§ **Verilen Metin**:
┏━━
12 Şubat 2013 Salı

“Ağa” ya da “General”Yavuz Bahadıroğlu


Osmanlı ordusunda generalliğe yükselenlere “Ağa” denirdi: “Yeniçeri Ağası”, “Sipahi Ağası” gibi…
 
Sivil siyasetin başı önce onlarla derde girdi: Sultan II. Murad’ın Osmanlı tahtını o tarihte 12 yaşlarında bulunan Şehzade Mehmed’e (geleceğin Fatih’i) bırakıp “uzlet”e çekilmesini hazmedememiş, fakat bunu açıkça dillendiremedikleri için “buçuk kuruş zam” talebiyle ayaklanıp Başkent Edirne’nin doğusundaki bir tepede toplanmışlardı (o tepe bu isyan olayı sebebiyle daha sonra “Buçuk Tepe” olarak anıldı ve bu olay da “Buçuk Tepe Olayı” olarak tarihimize geçti)…
 
Gerçi olayın asıl kışkırtıcıları, eski Padişah’ı geri döndürmek isteyen Sadrazam Çandarlı Halil Paşa ile yandaşlarıydı ve amaçlarına ulaşmak için her darbede olduğu gibi askeri kullanmışlardı, ama isyanın sorumluluğu generallerde kaldı: Sultan Murad dönünce ilk iş olarak en tepe noktadaki generalleri falakaya yatırdı ve falaka zoruyla tövbe ettirdi (Tayyip Bey’in 27 Nisan e-muhtırasına karşı direnişine mi benzettiniz? Yok canım, benzemiyor, en azından falaka kısmı eksik)...
 
Tarih boyunca Yeniçeri ve Sipahi ağaları (generaller) bazen sivil kışkırtıcılara alet olarak, bazen kendi ihtiraslarının kurbanı olarak sivil siyasete müdahale ettiler. Nasılsa ellerinin altında silâhlı bir güç vardı ve bu gücü kullanarak istediklerini yaptırabiliyorlardı (28 Şubat’a neden benzesin ki? Aralarında yüzlerce yıl var)...
┗━━
§ **Sağlanan Malzeme**:
┏━━
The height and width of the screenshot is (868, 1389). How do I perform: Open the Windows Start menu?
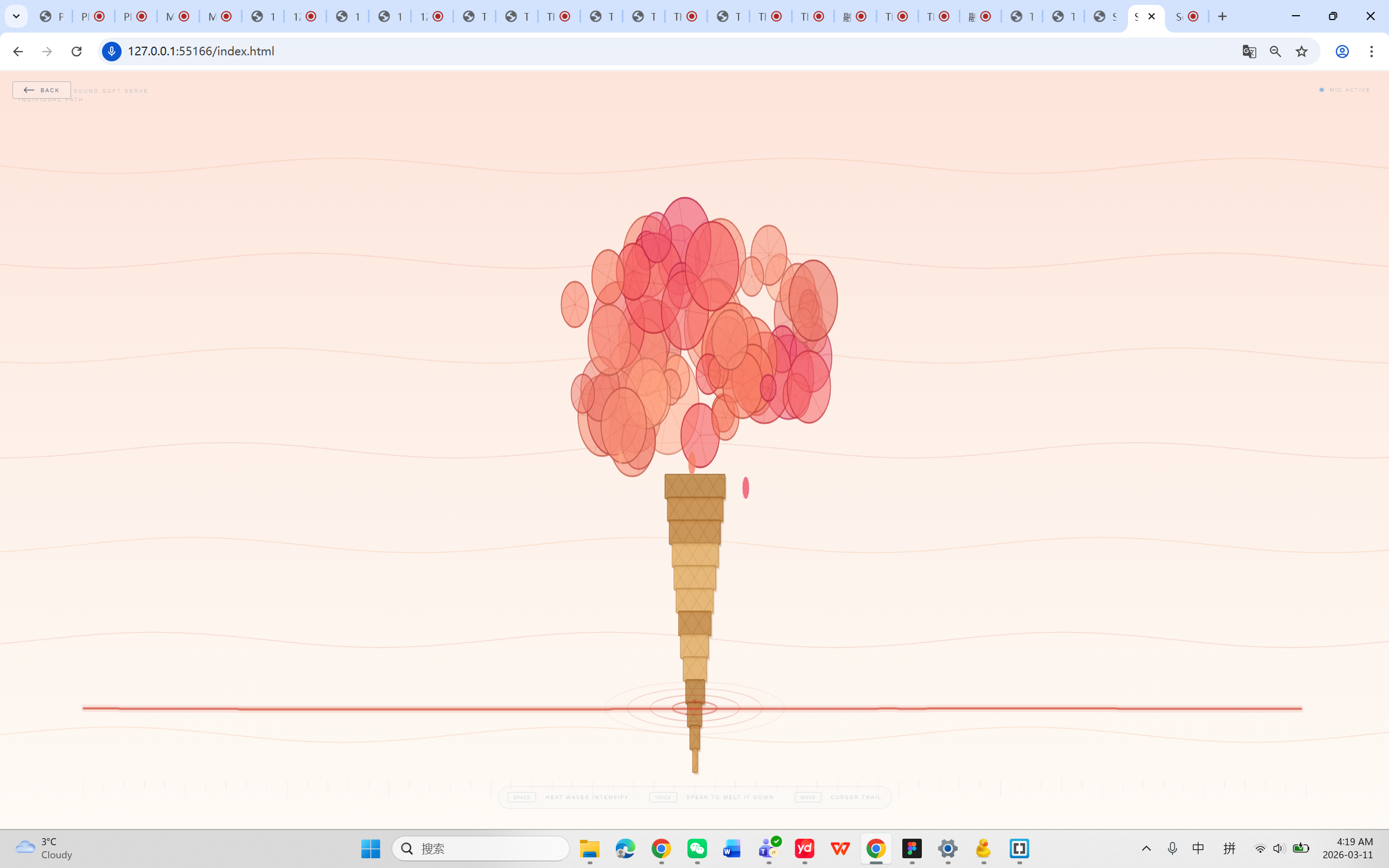click(x=370, y=848)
┗━━
§ **Verilen Soru A**: Verilen metinde "Gerçi olayın asıl kışkırtıcıları" sözleriyle başlayan paragrafı, temel bilgileri koruyarak madde madde kısaltın.
§ **Verilen Soru B**:
Verilen metne göre aşağıdaki soruları yanıtlayın:
(i) Osmanlı ordusunda generalliğe yükselenlere ne ad verilirdi?
(ii) İsyancıların toplandığı tepe, bu olay yüzünden sonradan hangi adla anıldı?
(iii) Sultan Murad döndükten sonra en üst rütbedeki generallere ne yaptı?
§ **Verilen Soru C**: Osmanlı ağalarının siyasete müdahalesini anlatan metni, son cümlesinin ardından sürdürün.

§ **Nihai Sonuç A**:
- Olayın asıl kışkırtıcıları, eski Padişah'ı geri getirmek isteyen Sadrazam Çandarlı Halil Paşa ve yandaşlarıydı.
- Bunlar amaçlarına ulaşmak için askeri kullandılar.
- İsyanın sorumluluğu generallerde kaldı.
- Sultan Murad döndüğünde ilk iş olarak en üst rütbedeki generalleri falakaya yatırdı ve onlara falaka zoruyla tövbe ettirdi.

§ **Nihai Sonuç B**:
(i) Onlara "Ağa" denirdi.
(ii) Tepe "Buçuk Tepe" adıyla anıldı.
(iii) Onları falakaya yatırdı ve falaka zoruyla tövbe ettirdi.

§ **Nihai Sonuç C**:
 
Bazen o kadar azgınlaşıyorlardı ki, padişah katletmekten bile çekinmiyorlardı. Meselâ Sultan II. Osman (Genç Osman) böyle bir azgınlığın kurbanı oldu.
Yerine I. Mustafa’yı getirdiler, ama bir süre sonra beğenmediler. Sultan IV. Murad’ı çocuk yaşta (11’inde filandı) tahta geçirdiler. Çocuk olduğu için de bir süre parmaklarında oynattılar. Biraz büyüyüp dizginleri ele almak istediğinde ise, yine ayaklandılar. Genç Padişah’a gözdağı vermek için, Sadrazamını (Hafız Ahmed Paşa) saray avlusunda param parça ettiler.
 
Sultan IV. Murad bütün bunlara dayandı. Ama hiç boş durmadı, sık sık “tebdil” çıkarak (padişahın kılık değiştirip halk arasına karışması) halkla buluştu ve halkı bilinçlendirdi. Nihayet bir gün, yine generallerinden emir alan yeniçeriler sarayın iç avlusunda “istemezük” çığlıkları atarken, Sultan Murad halka haber saldı, halk silah namına eline ne geçtiyse kapıp saraya yürüdü, iç avluda bağrışan yeniçerileri kuşattı.
 
Generallerin yelkenleri suya indi. Elebaşları yakalanıp falakaya yatırıldı. Sabaha karşı da hepsine “itaat” yemini ettirildi. O saatten sonra güç “sivil inisiyatif”in eline geçmişti. Ordu yıllar sonra ilk kez kışlaya çekildi, bir süre sonra da Padişah’ının ardında yürüyüp Bağdat’ı aldı.
 
Sultan IV. Murad, orduyu çelik iradesiyle kışlasında tutup, başını dahi uzatmasına izin vermedi. Biliyordu ki, en güçlü ordu, siyasete bulaşmamış ordudur.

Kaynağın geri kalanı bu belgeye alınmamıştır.